Details about the presentations are as follows:
Time: Monday, December 9, 2019, 3:15 p.m. ET
Title: Results of a Phase 1 Trial of GDA-201, Nicotinamide-Expanded Allogeneic Natural Killer Cells (NAM-NK) in Patients with Refractory Non-Hodgkin Lymphoma (NHL) and Multiple Myeloma (MM)
Abstract Number: 777
Lead Author: Veronika Bachanova, M.D., Ph.D., Division of Hematology, Oncology and Transplantation, University of Minnesota, Minneapolis, MN
Location: Orange County Convention Center, Chapin Theater (W320)
Time: Monday, December 9, 2019, 6:00 p.m. to 8:00 p.m. ET
Title: Nicotinamide (NAM) Modulates Transcriptional Signature of Ex Vivo Cultured UCB CD34+ Cells (Omidubicel) and Preserves Their Stemness and Engraftment Potential
Abstract Number: 3718
Lead Author: Dima Yackoubov, Research Assistant, Gamida Cell, Jerusalem, Israel
Location: Orange County Convention Center, Hall B
GDA-201 (formerly known as NAM-NK) is being developed as an innate natural killer (NK) cell immunotherapy for the treatment of hematologic and solid tumors in combination with standard of care antibody therapies. NK cells have the ability to kill tumor cells, representing a novel immunotherapeutic approach to cancer treatment. GDA-201 is designed to address key limitations of NK cells by increasing the cytotoxicity and in vivo retention and proliferation in the bone marrow and lymphoid organs of NK cells expanded in culture. GDA-201 is in Phase 1 development in patients with refractory non-Hodgkin lymphoma and multiple myeloma.1 For more information on the clinical study of GDA-201, please visit www.clinicaltrials.gov.
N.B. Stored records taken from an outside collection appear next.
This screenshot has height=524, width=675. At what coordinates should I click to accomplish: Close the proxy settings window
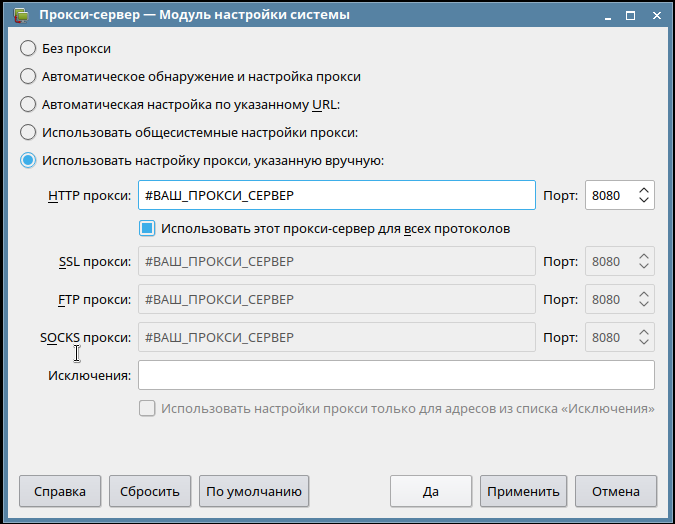(656, 16)
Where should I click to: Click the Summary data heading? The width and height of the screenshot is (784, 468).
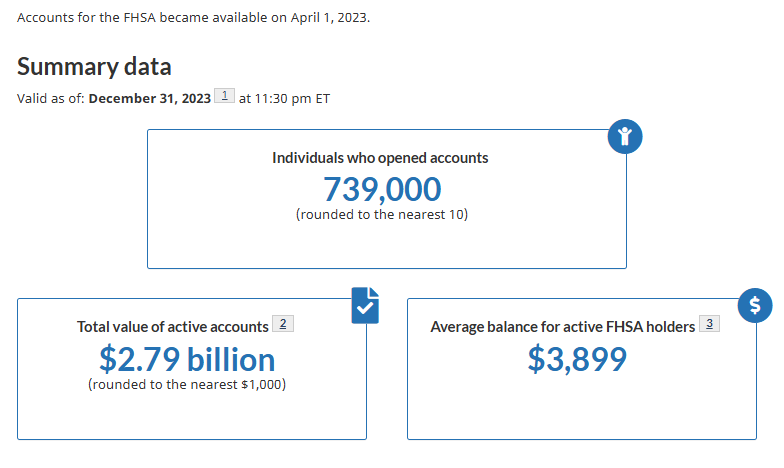(94, 67)
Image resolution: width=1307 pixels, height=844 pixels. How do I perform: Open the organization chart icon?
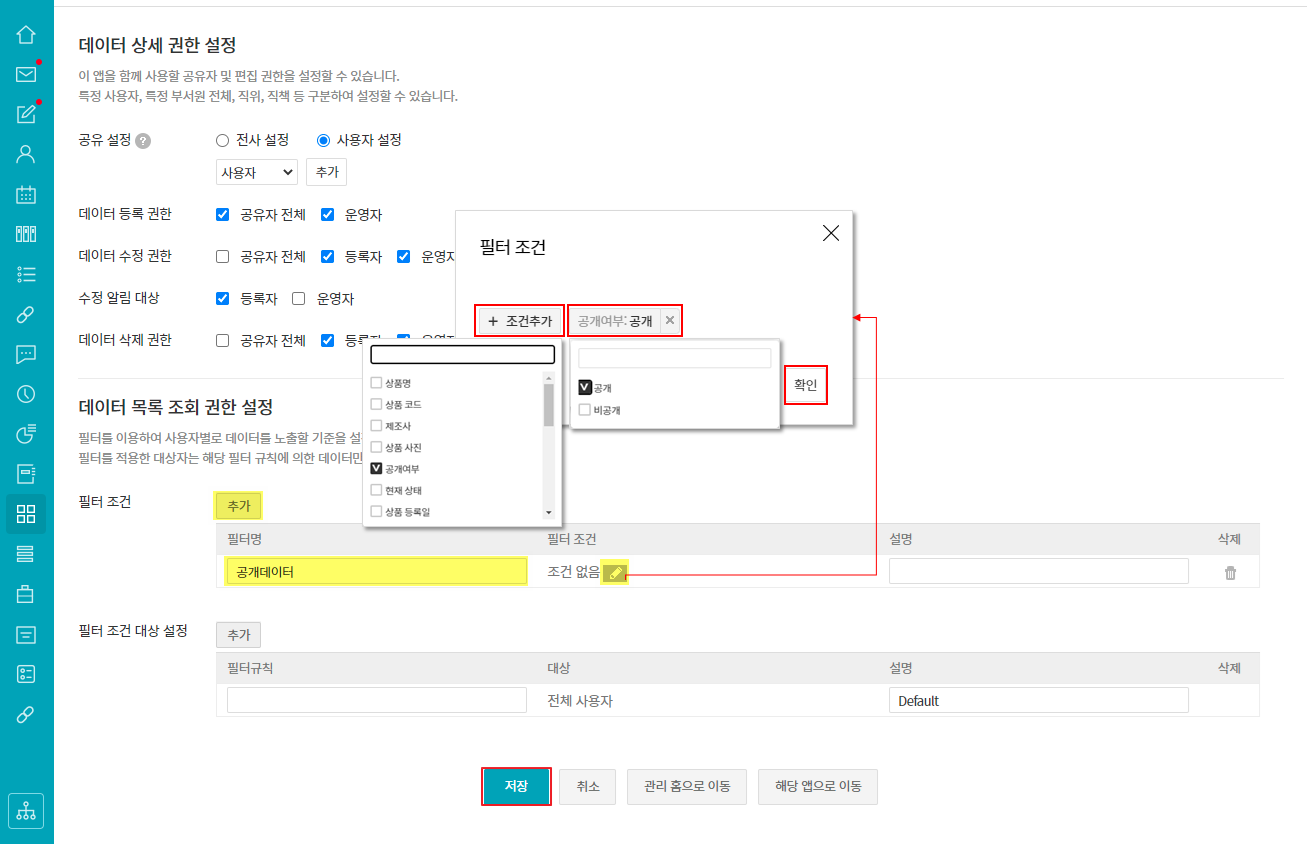pos(26,810)
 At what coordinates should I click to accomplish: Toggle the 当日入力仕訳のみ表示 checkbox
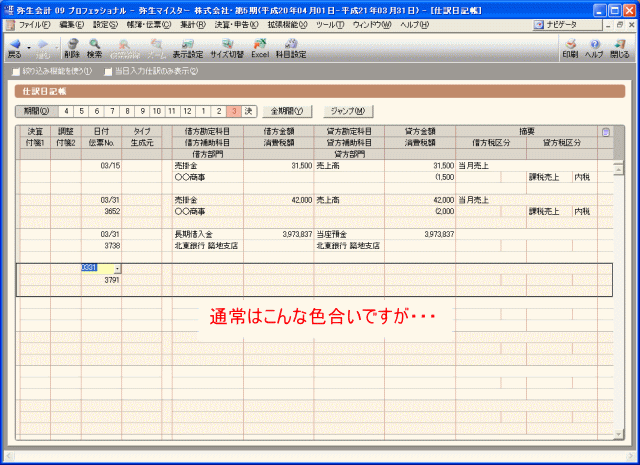107,71
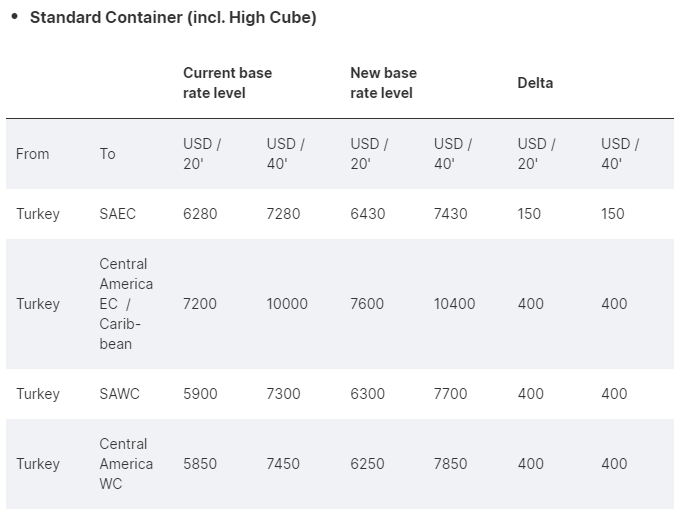Select the SAEC destination cell

[118, 214]
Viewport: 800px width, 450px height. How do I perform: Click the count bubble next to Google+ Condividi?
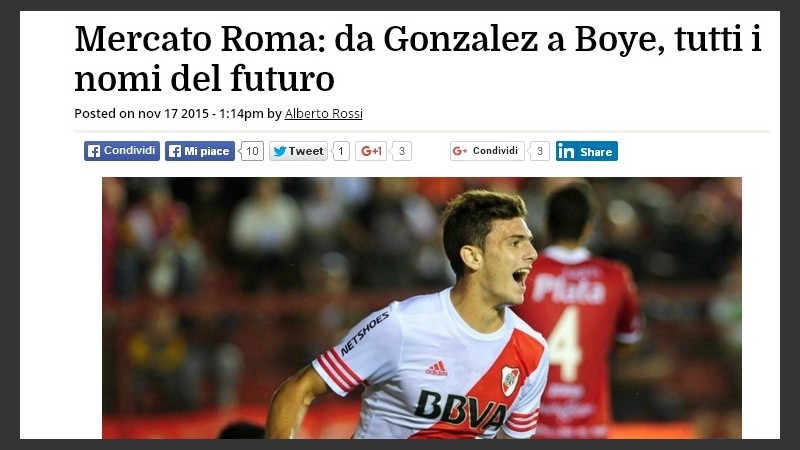coord(539,151)
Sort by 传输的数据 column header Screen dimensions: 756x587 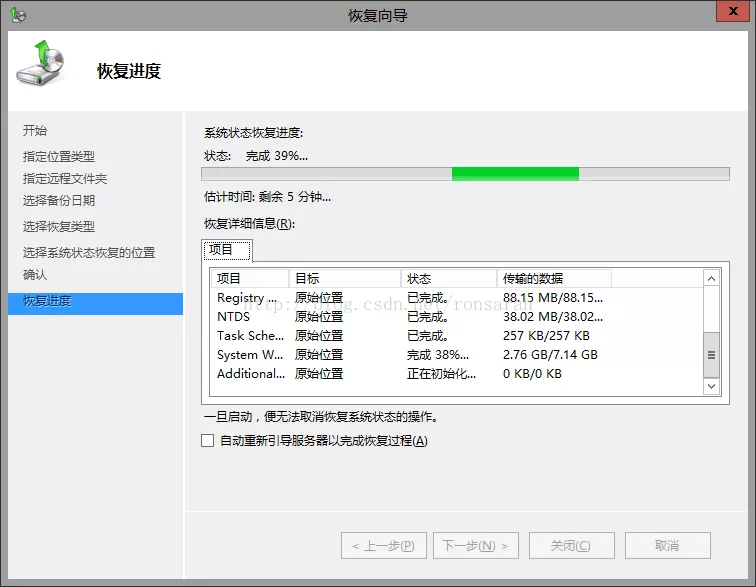[x=553, y=278]
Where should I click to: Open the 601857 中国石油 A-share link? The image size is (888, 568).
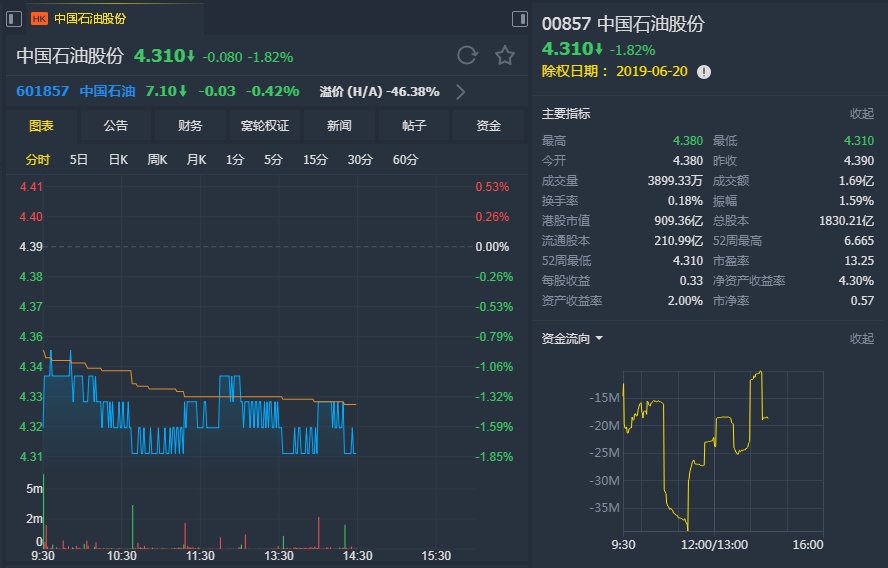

GDA-201 is an investigational therapy, and its safety and efficacy have not been evaluated by the U.S. Food and Drug Administration or any other health authority.
About the NAM Therapeutic Platform
Gamida Cell’s proprietary NAM-based cell expansion platform is designed to enhance the number and functionality of donor cells in culture, enabling the creation of potentially transformative therapies that move beyond what is possible with existing approaches. The NAM therapeutic platform leverages the unique properties of nicotinamide to enable the expansion of multiple cell types — including stem cells and natural killer (NK) cells — with appropriate growth factors to maintain the cells' original phenotype and potency. This can enable the administration of a therapeutic dose of cells with the potential to improve patient outcomes.
About Gamida Cell
Gamida Cell is a clinical-stage biopharmaceutical company committed to developing advanced cell therapies with the potential to cure blood cancers and rare, serious hematologic diseases. We are leveraging our proprietary nicotinamide-based, or NAM-based, cell expansion platform to develop product candidates designed to expand the possibility of cell therapy. For additional information, please visit www.gamida-cell.com.
1ClinicalTrials.gov identifier NCT03019666.